La KBC accuse une perte de 1,5 milliard d’euros

Au troisième trimestre de cette année, le bancassureur belge KBC a enregistré une perte nette de 1,58 milliard d’euros. Les analystes n’avaient pourtant prévu qu’une perte d’un milliard d’euros pour la période de juillet à septembre.

La KBC attribue cette perte plus importante qu’escompté par les analystes à des « éléments exceptionnels liés à une insécurité du climat macroéconomique ». Au deuxième trimestre de cette année, le bancassureur avait encore réalisé un bénéfice net de 333 millions d’euros.

Selon la KBC, les résultats du troisième trimestre ont été influencés par la poursuite des désinvestissements, de nouvelles baisses des obligations grecques, la modification de la législation hongroise sur les prêts hypothécaires qui transfère une charge supplémentaire sur les banques, le résultat réalisé en Bulgarie, le climat difficile en Irlande et la baisse de la valeur sur le portefeuille d’actions.

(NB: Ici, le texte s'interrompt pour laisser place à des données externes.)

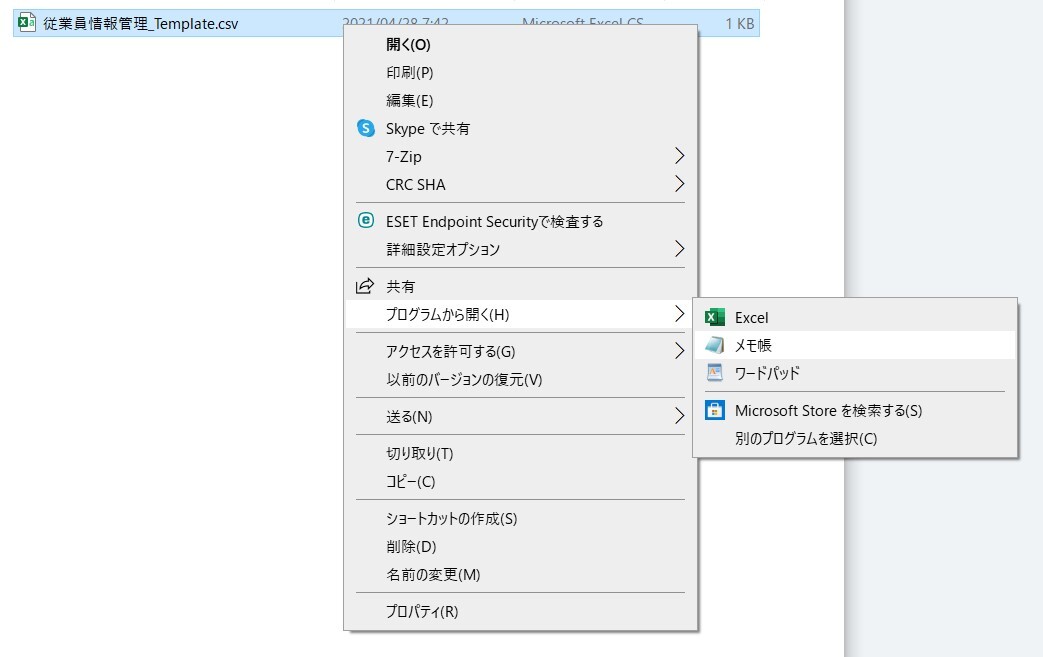Expand the 詳細設定オプション submenu arrow
This screenshot has width=1043, height=657.
tap(679, 249)
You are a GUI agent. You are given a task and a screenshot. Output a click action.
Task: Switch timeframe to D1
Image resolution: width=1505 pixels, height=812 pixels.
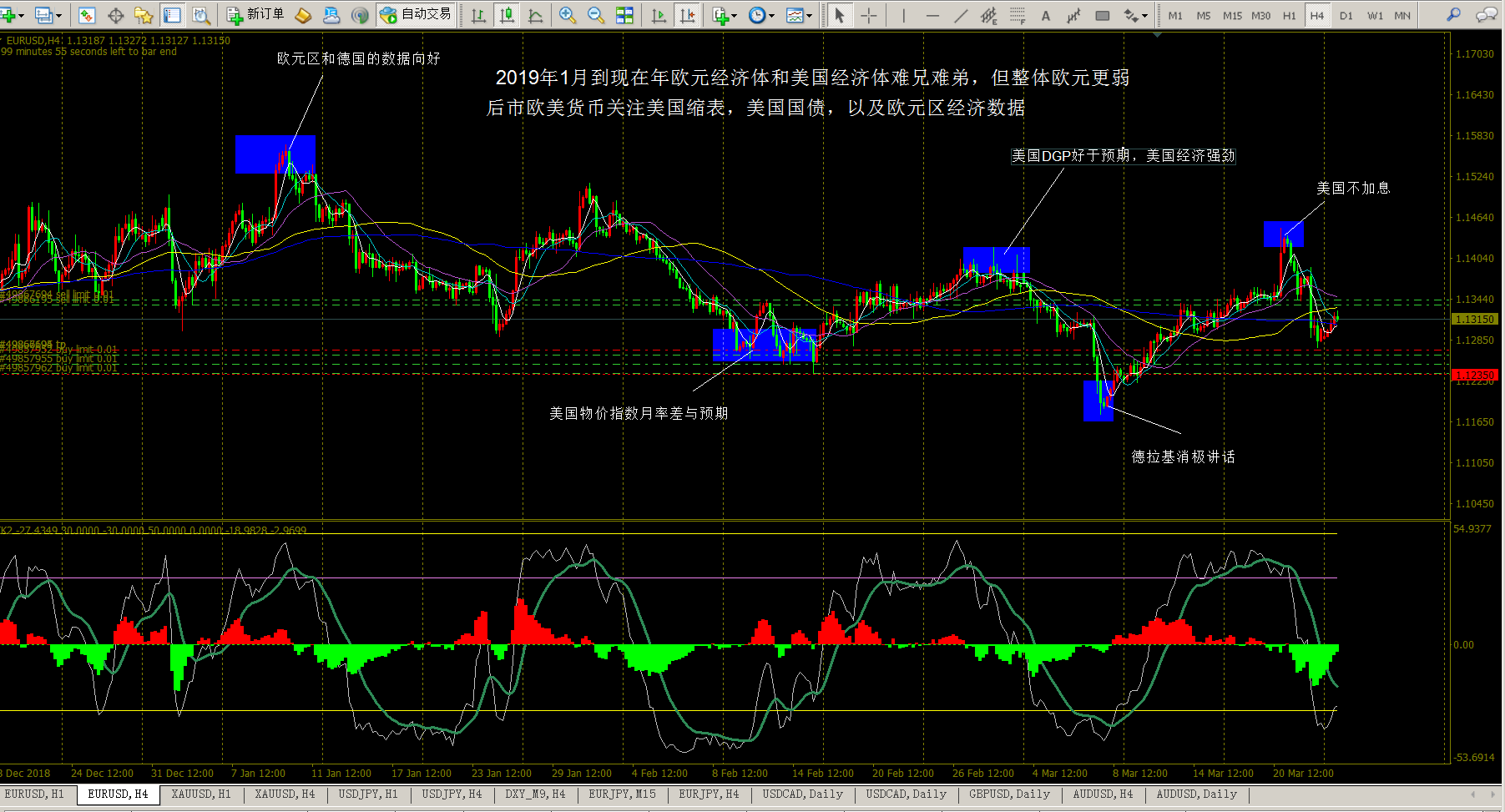[x=1346, y=15]
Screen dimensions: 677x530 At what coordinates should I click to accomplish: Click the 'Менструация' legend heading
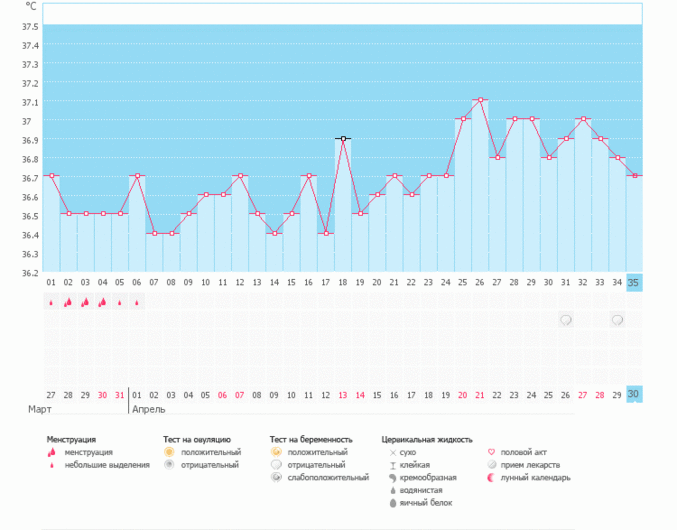coord(71,439)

L’administrateur-délégué Jan Vanhevel (photo) s’est voulu rassurant, en attirant l’attention sur la situation de capital confortable et les « bons revenus sous-jacents » dans les marchés principaux en Belgique et en Europe centrale. Selon la KBC, tant les crédits que les dépôts augmentent et les assurances enregistrent « d’excellents résultats ».

Le bancassureur ambitionne encore toujours de rembourser d’ici la fin de 2013 les 7 milliards d’euros d’aide qu’il a reçu de l’Etat, conformément au plan européen en la matière. A la fin de cette année, une tranche de 500 millions d’euros doit de toute façon être reversée dans les caisses de l’Etat.

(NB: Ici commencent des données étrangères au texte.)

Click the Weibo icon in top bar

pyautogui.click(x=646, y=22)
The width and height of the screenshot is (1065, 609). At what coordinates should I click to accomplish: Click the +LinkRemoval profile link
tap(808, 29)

Jan Vanhevel a précisé que les membres du comité de direction de la KBC acceptent de ne pas recevoir de prime cette année, quel que soit le développement futur des chiffres d’affaires et le résultat final pour 2011 du bancassureur. Malgré un troisième trimestre en mineur, la KBC espère pouvoir terminer l’année avec un bénéfice annuel de 1,2 à 1,4 milliard d’euros.